Although there are plenty of naysayers who claim Prime Minister Abe’s program have made things worse, I disagree. The Japanese were engulfed in a massive deflationary vicious circle. A failure to act would have seen their economy collapse.

I am a big believer we have entered into an era of competitive devaluations. As shown in the experience of the 1920s, countries that devalued early were much better off than the ones who tried to stick it out. Bar fight rules apply when it comes to currency wars – hit first, and hit hard.

The Japanese have hit hard with their crazy aggressive QE program. In the process they have driven their currency down to levels that make Japan stupid cheap.
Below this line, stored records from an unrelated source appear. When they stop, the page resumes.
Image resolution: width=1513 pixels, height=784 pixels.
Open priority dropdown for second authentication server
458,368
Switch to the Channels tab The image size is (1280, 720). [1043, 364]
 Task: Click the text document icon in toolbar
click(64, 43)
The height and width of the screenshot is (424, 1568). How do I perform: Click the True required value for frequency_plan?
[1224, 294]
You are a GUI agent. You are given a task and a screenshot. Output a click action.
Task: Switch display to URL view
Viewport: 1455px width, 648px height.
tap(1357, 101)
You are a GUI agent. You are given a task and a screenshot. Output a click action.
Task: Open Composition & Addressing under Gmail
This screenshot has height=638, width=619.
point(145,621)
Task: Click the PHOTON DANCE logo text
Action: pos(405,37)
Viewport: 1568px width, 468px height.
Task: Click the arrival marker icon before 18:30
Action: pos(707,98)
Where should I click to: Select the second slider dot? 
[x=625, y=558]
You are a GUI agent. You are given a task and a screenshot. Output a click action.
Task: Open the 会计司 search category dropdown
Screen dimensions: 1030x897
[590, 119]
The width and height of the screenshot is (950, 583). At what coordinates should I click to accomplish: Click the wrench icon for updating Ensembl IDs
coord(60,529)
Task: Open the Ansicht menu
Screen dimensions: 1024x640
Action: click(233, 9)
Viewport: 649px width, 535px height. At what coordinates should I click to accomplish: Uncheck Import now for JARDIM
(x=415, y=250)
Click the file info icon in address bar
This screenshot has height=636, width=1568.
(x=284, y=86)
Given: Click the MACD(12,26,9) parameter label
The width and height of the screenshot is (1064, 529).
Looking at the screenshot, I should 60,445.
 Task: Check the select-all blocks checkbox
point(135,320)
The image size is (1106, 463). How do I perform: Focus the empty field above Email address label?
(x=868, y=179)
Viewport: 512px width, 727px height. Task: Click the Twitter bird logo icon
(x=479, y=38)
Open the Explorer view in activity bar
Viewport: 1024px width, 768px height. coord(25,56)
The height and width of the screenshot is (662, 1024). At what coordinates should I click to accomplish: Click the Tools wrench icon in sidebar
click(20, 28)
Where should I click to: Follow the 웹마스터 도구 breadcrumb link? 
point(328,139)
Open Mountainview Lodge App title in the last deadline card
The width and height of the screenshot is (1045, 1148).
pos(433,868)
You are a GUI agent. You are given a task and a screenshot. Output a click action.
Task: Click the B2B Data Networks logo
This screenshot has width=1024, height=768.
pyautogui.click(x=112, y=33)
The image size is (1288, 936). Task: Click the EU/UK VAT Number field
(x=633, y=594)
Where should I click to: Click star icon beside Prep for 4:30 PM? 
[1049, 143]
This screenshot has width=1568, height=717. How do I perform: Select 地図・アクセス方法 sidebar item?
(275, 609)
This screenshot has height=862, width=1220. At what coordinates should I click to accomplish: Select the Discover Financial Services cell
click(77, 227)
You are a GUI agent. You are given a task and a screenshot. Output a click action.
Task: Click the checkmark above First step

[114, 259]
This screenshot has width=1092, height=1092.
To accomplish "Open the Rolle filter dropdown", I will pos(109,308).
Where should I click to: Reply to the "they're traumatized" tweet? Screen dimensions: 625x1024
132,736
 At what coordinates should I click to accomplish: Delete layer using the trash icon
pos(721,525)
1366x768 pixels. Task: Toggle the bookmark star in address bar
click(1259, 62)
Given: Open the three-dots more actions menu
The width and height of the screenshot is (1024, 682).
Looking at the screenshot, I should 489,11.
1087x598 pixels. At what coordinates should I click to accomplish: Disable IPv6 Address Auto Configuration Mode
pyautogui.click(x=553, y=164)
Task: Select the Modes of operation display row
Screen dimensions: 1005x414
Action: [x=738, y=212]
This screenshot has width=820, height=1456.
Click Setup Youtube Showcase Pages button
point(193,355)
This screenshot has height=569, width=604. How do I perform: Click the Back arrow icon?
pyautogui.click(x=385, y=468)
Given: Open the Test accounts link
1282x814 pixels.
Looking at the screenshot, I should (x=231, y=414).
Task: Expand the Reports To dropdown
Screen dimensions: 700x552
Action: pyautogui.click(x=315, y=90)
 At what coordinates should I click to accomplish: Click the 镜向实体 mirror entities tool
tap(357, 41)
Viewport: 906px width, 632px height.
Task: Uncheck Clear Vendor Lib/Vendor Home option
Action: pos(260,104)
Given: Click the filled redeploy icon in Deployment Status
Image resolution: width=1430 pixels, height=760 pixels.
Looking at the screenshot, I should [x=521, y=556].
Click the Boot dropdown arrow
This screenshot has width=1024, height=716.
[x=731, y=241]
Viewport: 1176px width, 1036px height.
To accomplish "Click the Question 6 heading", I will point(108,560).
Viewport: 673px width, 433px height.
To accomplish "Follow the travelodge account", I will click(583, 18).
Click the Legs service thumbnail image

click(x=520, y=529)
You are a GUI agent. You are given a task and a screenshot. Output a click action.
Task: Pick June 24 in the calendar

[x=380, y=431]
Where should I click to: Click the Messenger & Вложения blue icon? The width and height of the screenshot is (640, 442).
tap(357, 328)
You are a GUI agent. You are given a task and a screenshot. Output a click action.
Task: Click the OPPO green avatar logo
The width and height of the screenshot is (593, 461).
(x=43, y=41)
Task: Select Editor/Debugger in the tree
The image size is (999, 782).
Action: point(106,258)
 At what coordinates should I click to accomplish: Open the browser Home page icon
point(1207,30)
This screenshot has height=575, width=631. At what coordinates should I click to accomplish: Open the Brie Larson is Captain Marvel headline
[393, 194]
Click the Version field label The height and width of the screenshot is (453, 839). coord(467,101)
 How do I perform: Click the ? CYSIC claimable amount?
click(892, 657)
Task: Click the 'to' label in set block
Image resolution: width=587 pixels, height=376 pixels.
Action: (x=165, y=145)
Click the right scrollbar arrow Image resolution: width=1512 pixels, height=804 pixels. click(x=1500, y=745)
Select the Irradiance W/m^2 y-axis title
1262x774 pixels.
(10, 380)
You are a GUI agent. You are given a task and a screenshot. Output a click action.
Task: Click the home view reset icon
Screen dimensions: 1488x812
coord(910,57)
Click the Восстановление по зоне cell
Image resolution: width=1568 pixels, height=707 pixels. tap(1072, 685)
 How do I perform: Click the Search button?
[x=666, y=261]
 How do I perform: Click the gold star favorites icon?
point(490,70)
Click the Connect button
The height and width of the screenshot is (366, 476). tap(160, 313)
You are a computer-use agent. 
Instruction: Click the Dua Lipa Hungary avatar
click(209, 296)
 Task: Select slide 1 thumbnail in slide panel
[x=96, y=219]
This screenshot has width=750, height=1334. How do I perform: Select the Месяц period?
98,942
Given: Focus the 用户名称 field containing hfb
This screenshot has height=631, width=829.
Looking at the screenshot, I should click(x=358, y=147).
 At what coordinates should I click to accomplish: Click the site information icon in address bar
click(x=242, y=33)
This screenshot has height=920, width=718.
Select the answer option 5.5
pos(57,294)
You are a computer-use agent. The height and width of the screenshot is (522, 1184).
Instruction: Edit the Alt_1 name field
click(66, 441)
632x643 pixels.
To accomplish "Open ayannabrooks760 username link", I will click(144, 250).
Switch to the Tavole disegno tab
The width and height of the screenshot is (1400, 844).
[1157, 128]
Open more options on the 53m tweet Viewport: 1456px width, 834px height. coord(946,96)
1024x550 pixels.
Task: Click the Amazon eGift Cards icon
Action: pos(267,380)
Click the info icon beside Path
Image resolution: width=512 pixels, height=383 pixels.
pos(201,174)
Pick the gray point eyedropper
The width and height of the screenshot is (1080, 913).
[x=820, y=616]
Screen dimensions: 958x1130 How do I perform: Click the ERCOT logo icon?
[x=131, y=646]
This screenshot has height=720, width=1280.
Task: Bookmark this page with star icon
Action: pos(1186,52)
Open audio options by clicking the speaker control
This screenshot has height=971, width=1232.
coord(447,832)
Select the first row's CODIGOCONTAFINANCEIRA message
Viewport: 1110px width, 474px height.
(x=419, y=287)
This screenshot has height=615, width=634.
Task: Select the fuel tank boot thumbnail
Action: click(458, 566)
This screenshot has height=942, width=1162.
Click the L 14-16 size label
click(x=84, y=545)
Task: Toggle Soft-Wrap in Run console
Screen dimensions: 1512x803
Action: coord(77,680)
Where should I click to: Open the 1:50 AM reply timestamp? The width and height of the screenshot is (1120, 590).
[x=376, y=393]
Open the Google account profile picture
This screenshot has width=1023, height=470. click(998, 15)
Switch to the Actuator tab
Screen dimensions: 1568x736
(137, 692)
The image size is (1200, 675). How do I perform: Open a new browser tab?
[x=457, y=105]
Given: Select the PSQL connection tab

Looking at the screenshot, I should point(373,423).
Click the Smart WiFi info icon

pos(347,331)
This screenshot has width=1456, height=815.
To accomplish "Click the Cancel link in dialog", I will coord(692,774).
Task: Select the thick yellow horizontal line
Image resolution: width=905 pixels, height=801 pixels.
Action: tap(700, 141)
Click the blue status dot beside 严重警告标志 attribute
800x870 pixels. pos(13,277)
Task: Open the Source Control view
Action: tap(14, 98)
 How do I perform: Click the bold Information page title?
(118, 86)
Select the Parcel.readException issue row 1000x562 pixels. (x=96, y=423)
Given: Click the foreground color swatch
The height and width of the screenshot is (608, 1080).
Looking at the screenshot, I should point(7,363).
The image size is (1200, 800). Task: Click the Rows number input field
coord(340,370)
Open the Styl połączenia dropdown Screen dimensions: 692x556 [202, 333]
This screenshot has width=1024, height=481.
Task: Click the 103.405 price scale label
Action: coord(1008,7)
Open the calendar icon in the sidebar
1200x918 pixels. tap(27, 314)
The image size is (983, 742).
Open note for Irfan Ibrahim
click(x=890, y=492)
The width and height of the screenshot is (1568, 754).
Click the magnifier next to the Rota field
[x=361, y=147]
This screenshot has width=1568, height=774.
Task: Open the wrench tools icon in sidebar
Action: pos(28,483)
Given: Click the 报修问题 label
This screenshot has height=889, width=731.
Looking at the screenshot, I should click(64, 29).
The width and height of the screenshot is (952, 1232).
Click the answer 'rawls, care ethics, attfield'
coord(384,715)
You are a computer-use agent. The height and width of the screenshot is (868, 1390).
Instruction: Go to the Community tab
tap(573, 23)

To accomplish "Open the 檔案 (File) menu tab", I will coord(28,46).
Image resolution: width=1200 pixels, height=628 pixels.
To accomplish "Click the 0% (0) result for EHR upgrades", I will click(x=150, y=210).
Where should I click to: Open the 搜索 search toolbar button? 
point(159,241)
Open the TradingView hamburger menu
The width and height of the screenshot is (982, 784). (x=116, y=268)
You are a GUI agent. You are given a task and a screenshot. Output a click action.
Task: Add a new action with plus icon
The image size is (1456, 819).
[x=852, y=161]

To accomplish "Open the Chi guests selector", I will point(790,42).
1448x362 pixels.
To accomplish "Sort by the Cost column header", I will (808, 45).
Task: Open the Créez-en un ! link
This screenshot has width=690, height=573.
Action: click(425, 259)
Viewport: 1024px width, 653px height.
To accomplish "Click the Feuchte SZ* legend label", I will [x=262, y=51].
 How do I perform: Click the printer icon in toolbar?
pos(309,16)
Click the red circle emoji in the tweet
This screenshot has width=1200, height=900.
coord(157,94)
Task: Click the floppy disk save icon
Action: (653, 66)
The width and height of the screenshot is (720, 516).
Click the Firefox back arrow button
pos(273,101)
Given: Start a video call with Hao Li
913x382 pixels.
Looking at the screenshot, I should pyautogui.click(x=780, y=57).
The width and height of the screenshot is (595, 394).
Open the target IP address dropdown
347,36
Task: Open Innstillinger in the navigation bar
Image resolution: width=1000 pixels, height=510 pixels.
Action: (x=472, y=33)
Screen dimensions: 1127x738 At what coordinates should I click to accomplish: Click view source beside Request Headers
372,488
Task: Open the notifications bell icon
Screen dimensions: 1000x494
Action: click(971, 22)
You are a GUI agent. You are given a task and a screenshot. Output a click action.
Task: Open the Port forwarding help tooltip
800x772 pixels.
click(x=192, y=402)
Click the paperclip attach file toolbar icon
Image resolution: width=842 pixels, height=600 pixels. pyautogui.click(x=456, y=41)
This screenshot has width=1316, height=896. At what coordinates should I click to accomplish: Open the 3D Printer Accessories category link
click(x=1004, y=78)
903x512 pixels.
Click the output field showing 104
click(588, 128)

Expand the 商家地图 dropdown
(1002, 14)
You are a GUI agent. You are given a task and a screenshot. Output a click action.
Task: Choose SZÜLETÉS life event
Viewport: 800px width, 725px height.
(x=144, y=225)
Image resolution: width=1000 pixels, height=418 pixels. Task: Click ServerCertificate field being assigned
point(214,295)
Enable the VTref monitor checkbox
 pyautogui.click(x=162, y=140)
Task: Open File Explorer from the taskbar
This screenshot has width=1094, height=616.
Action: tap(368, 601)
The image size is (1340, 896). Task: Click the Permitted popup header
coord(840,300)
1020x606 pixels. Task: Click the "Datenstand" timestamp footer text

Have a look at the big famed Big Mac index:

Japan has gone from being one of the most expensive places in the world, to one of the cheapest.

One of my favourite bond manager M&G Investments recently made this comment:

Japan is CHEAP. The yen is 25%+ undervalued. A dry martini in a posh hotel cocktail bar overlooking the Imperial Palace (who’s modest grounds were valued at more than the whole of California’s real estate market back in the day, yadda yadda) was £4. Visit Japan asap.

I understand why QE can fail to produce inflation. If the decline in the velocity of money is greater than the expansion of the Central Bank’s balance sheet, then there is no expansion of the money supply.

But what if the velocity eventually rebounds? What if in the mean time the Central Bank’s balance sheet has tripled in size? And what if you can short 10 year sovereign bonds at 25 basis points?

I think those that have proclaimed QE a failure have just not been patient enough. Japan entered the ZIRP era first, I suspect they will be the first to truly leave it (I don’t buy the US has fully left it yet).

I think QE works, you just need to do an uncomfortable amount. Japan has done that, and I suspect before it through, they will get their much hoped for inflation. All of these pessimists will be surprised at the wonders a cheap currency can do for an economy. The Japanese economy is going to fly in the coming the years. In fact, I suspect their real problem will be that they get way too much inflation, not the other way round.

In the mean time, I think this recent JGB rally offers an excellent point to get short.

We will look back at this period and be amazed anyone thought lending to the Japanese government with their massive debt and insanely aggressive monetary policies at 25 basis points for 10 years was a good idea. I am shorting JGBs with both fists. Everyone has forgotten about this trade, but I still have all the wounds from my previous attempts and I want to make sure I get some payback. Try it enough times, even I might get it right…

Thanks for reading,

Kevin Muir

the MacroTourist

PS:  For those of you who aren’t futures traders and are interested in shorting JGBs – have a look at the JGBS inverse DB notes.  Be careful as they are thin.  And for those of you who are more bold, have a look at the JGBD which is the 3x inverse.  Just be extra careful on those as the nature of leveraged ETFs is that you get chewed up with volatility.